Aim of the exercise:
The answer should hold nothing but the lines from the one with "Given: Click the" through the end of the listing below, each exactly as written.

Input data:
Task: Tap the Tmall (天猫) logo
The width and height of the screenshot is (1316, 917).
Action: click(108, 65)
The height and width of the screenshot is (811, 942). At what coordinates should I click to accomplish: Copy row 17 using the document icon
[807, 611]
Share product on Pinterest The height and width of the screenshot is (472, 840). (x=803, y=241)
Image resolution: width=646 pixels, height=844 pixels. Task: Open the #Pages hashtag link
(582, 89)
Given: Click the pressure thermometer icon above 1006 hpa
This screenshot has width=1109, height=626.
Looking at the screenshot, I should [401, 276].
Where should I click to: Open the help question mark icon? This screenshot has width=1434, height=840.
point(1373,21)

Reply to the task:
Given: Click the pressure thermometer icon above 1006 hpa
This screenshot has width=1109, height=626.
Looking at the screenshot, I should [401, 276].
Where should I click to: Open the help question mark icon? This screenshot has width=1434, height=840.
point(1373,21)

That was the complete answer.